Seth drehte sich um, als der Drache hinter dem Horizont verschwunden war und ging auf das Schloss zu. Schon bald würde seine Krönung folgen und er würde sich um das Land kümmern müssen. Das war es, worauf er sein Leben lang vorbereitet worden war und er würde niemanden enttäuschen. Er wusste, dass sein Vater nicht beliebt gewesen war und er würde besser regieren. Aber er würde auch seine Rache stillen und wenn es das letzte war, was er tat.
Als Seth einen letzten Blick in die Richtung warf, in der der Drache verschwunden war, fragte er sich heimlich, warum ihn diese schwarzen Augen so angezogen hatten und ihm so vertraut vorgekommen waren, doch er vergaß diesen Gedanken sofort wieder. Aber warum ....

Kapitel Zwei

Seth war mittlerweile seit fünf Jahren König und er führte das Land ganz anders als sein Vater.
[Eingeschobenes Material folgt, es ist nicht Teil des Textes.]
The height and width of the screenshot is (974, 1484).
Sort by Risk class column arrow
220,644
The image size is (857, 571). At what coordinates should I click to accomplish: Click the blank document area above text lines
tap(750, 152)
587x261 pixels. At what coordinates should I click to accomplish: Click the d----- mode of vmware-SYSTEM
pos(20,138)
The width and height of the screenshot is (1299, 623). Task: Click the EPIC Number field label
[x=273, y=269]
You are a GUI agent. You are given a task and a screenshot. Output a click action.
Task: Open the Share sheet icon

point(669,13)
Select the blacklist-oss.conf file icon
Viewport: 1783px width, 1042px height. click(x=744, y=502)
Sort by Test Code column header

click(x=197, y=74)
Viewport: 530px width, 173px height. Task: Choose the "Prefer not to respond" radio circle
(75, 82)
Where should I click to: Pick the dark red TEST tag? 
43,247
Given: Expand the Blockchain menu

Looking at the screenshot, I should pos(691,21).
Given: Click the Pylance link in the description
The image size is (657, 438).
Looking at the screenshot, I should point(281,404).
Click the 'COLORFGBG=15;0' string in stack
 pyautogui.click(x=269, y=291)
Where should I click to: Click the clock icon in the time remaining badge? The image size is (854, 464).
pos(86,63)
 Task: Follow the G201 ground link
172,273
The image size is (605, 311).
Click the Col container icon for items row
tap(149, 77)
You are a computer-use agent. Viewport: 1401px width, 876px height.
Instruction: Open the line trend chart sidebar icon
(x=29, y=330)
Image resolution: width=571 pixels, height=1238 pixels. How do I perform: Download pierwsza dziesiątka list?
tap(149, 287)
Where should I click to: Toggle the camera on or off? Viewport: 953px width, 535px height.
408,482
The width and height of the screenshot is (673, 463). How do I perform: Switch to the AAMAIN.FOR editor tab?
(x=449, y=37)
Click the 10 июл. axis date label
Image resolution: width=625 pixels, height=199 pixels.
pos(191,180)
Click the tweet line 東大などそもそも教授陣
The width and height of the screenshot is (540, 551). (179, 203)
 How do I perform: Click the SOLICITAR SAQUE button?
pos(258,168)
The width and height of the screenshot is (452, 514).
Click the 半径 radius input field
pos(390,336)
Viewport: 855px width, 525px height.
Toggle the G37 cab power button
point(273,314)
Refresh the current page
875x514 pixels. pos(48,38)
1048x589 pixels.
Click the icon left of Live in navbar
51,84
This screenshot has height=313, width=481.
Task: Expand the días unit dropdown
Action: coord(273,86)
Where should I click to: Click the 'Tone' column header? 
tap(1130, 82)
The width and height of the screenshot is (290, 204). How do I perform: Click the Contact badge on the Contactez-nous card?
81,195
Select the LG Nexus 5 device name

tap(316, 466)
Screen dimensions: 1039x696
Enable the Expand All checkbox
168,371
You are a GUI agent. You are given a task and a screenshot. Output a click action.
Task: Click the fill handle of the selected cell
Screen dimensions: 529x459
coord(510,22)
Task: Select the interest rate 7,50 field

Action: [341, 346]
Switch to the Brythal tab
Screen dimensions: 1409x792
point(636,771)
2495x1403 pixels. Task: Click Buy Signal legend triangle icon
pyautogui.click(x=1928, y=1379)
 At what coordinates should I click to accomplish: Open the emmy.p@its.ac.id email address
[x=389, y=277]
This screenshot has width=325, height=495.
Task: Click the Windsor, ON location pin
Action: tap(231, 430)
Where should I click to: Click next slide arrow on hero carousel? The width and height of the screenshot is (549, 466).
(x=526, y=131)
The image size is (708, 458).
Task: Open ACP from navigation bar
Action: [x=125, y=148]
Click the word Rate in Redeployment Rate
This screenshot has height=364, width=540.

So war auch der drohende Krieg mit Kilanght schon kurz nach seinem Amtsantritt abgewendet worden. Während der letzten Jahre hatte Seths Königreich einen nie dagewesenen Aufschwung erlebt und selbst die Bauern waren nun zufrieden. Das Land liebte seinen jungen König und sie sahen ihm sogar nach, dass sich Seth weigerte zu heiraten. An Angeboten mangelte es nicht, aber für Seths Geschmack waren die Damen einfach zu sehr an seinem Land als an ihm interessiert. Und Seth spürte einfach, dass nie die richtige vor ihm erschien. Da draußen war ein weibliches Wesen, was perfekt zu ihm passte und auf das er noch warten musste. Sie war irgendwo dort und er wartete nur auf den Tag, an der er ihr begegnete. Nur manchmal in sehr einsamen Stunden glaubte er zu wissen, dass er ihr schon einmal begegnet war und sie gehen lassen hatte, ohne dass er es eigentlich wollte. Irgendwann würde er sie finden. 
Kurz nach Seths 20. Geburtstag starb der alte Hofmagier und da jeder königliche Hof einen Magier besitzen musste, nahm Seth den jungen Gehan auf. Der Magier war noch sehr jung und nicht jeder war davon begeistert, doch man akzeptierte ihn und Seth ließ zu Ehren Gehans ein Fest ausrichten.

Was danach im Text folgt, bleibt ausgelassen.